Il Cantico delle creature, inno di lode scaturito nel tempo della sofferenza

di Marilina Veca

Secondo un’antica leggenda Francesco ha scritto il Cantico nel 1224, dopo una notte di sofferenza e preghiera. Nella poesia, composta in forma di lauda, il Frate rivolge un altissimo inno al Signore per aver creato il mondo, manifestazione concreta della Sua bontà e del Suo amore. Chiama ‘fratelli’ e ‘sorelle’ tutti gli esseri del creato perché tutte, indifferentemente, sono creature del Signore ribadendo la nullità dei beni terreni in confronto alla salvezza dell’anima. «A che serve guadagnare tutto il mondo, se poi perdi la tua anima?» sta scritto nei Vangeli. Anche la morte è una “sorella”, anzi è momento di gioia in cui si lacera il “velo di Maya” e si manifesta la speranza e la realtà della vita eterna, quella vita che non ci sarà mai tolta. Le parole del Cantico sono pure e semplici, parole ricche di gioia e di amore che nella loro meravigliosa freschezza non possono avere come destinatario altri se non il Signore. L’opera segue una precisa e non casuale struttura: la lode per “lo frato Sole” che, anche se in maniera indiretta, risulta presente in tutta l’opera, e poi quelle per “lo frato Vento”, l’acqua, l’aria, la terra e il fuoco.

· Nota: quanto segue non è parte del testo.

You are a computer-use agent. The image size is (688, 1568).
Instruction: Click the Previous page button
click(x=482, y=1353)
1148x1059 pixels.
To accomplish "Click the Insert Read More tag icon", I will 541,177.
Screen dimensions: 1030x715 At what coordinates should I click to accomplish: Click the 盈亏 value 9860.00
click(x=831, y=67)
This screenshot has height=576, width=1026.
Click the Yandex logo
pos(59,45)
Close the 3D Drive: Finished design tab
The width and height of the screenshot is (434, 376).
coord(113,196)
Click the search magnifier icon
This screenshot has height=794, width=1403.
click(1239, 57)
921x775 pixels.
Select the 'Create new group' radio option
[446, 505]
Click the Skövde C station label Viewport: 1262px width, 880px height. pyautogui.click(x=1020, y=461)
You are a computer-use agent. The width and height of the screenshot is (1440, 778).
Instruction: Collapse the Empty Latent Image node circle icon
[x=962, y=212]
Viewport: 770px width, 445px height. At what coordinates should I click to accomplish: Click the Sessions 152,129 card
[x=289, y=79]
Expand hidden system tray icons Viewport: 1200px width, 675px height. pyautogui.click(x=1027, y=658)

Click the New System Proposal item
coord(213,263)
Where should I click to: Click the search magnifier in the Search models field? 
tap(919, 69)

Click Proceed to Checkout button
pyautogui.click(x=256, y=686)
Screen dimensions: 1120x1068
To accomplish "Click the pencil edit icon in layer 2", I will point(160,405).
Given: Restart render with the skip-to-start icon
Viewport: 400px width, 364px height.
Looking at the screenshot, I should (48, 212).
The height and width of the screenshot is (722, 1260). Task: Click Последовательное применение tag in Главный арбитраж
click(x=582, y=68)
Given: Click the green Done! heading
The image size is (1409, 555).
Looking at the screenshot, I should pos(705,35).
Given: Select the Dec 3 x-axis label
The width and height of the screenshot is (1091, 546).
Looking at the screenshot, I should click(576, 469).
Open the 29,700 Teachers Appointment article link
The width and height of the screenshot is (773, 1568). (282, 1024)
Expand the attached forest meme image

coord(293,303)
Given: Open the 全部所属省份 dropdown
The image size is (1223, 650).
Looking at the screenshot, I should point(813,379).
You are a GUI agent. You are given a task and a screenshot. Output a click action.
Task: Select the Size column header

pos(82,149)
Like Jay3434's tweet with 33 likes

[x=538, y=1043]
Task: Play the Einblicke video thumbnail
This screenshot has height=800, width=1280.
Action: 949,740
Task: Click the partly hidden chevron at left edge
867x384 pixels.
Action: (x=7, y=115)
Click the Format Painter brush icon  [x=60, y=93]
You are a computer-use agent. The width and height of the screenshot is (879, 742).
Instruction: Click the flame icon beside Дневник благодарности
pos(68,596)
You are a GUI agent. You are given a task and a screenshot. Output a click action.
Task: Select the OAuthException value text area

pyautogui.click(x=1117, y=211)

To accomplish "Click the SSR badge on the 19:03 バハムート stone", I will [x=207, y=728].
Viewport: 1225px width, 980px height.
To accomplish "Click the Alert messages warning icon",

Francesco si sottoponeva a privazioni ed austerità, sempre in gioia ed allegria: come quando si ammalò di una grave infezione ad un occhio. In breve tempo l’infezione si estese ed invase tutta la parte sinistra della testa. Non restava altro da fare che cauterizzare la sorgente dell’infezione, l’occhio divenuto fonte di quell’infermità che continuava a dilagare. All’epoca ‘cauterizzare’ non era operazione da eseguire sotto anestesia o con raffinati strumenti chirurgici: si procedeva ad arroventare la lama di un coltello e a poggiarla sulla parte malata. I frati spaventati non riuscirono a resistere accanto a Francesco che si accingeva a posare la lama incandescente sulla ferita. Così Francesco rimase solo e si mise a pregare: con allegria e serenità chiese a Frate Fuoco di essere pietoso con lui, di non fargli troppo male. E così fu: quando i frati terrorizzati tornarono a vedere cosa fosse accaduto, trovarono Francesco per nulla turbato che aveva felicemente superato l’impatto con il coltello rovente senza paura e senza cedimenti.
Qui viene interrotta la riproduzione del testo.